Interpersonal Navigation — LA309 — David Barbarash
05 of 09

Interpersonal Navigation

You don't have to like everyone. You do have to work with them.

The honest baseline

You will not like every person you work with. Some will be difficult, some will be poor communicators, some will seem indifferent to your presence. This is not unique to the design professions, and it's not a reason to leave. The baseline requirement is simple: be respectful and do your best work regardless. The goal isn't universal friendship. It's functional, professional relationships that let everyone do their job well.

That said — make sure you like some of the people. A firm where you genuinely enjoy a handful of your colleagues is a firm where you can grow. A firm where you like nobody is worth paying attention to.

When a colleague is difficult

When you're not succeeding in a working relationship — struggling to interpret redlines, getting feedback that contradicts itself, having trouble communicating with a specific person — don't internalize it and don't gossip about it. Instead, frame it as a personal learning challenge and ask someone you trust for guidance.

"I'm not being successful when I approach [person] with questions about my redlines. The communication doesn't seem to be landing the way I intend. How would you suggest I try something different?" This framing positions you as someone trying to improve, not someone with a complaint. Anyone who knows the situation will understand exactly what you're describing — and offer useful advice accordingly.

Building relationships

Lunch is the mechanism. You don't have to eat out — bring your own food — but when the office or a group of colleagues goes out or eats together, join them. Work hours are your opportunity to be part of a team, and informal time around a table does more to build genuine connection than any amount of professional output. A good firm will include you because they want you there. Show up for that.

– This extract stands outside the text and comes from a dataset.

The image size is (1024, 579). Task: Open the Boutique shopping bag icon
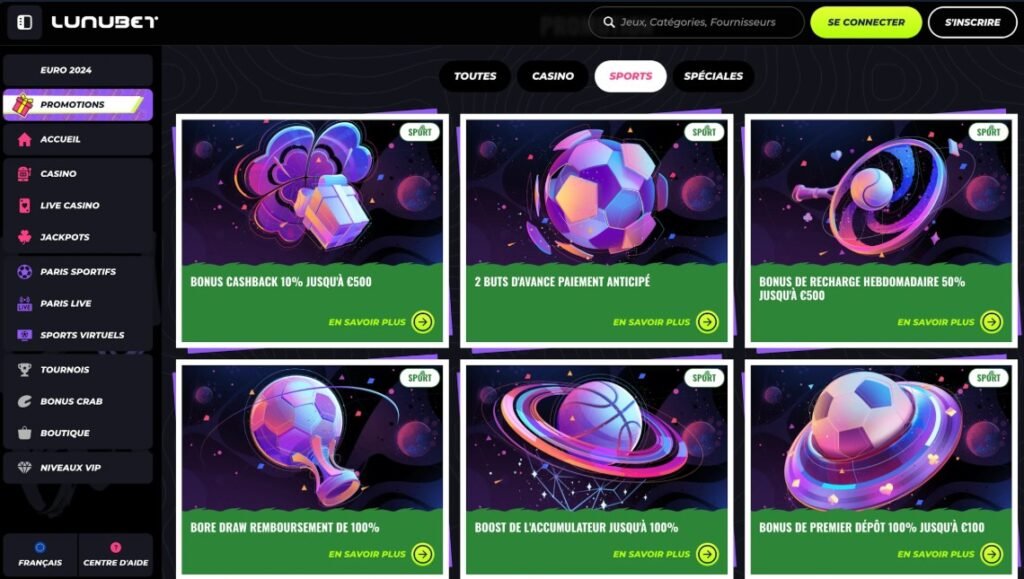(24, 433)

Everyone has a life outside the office

At any given moment, the person next to you may be navigating something you know nothing about — a difficult family situation, a health concern, financial stress, a project that's gone badly. You will never know unless they choose to share it. Approach interactions with patience and good faith, especially when someone seems short or distracted. More often than not, it has nothing to do with you. The grace you extend to others tends to come back around.

After Graduation

The interpersonal dynamics of a full-time position deepen over time. The relationships you build early in a firm — or across multiple firms — become the professional network that shapes your career. Treat every working relationship as worth investing in, even the difficult ones. The design world is smaller than it appears.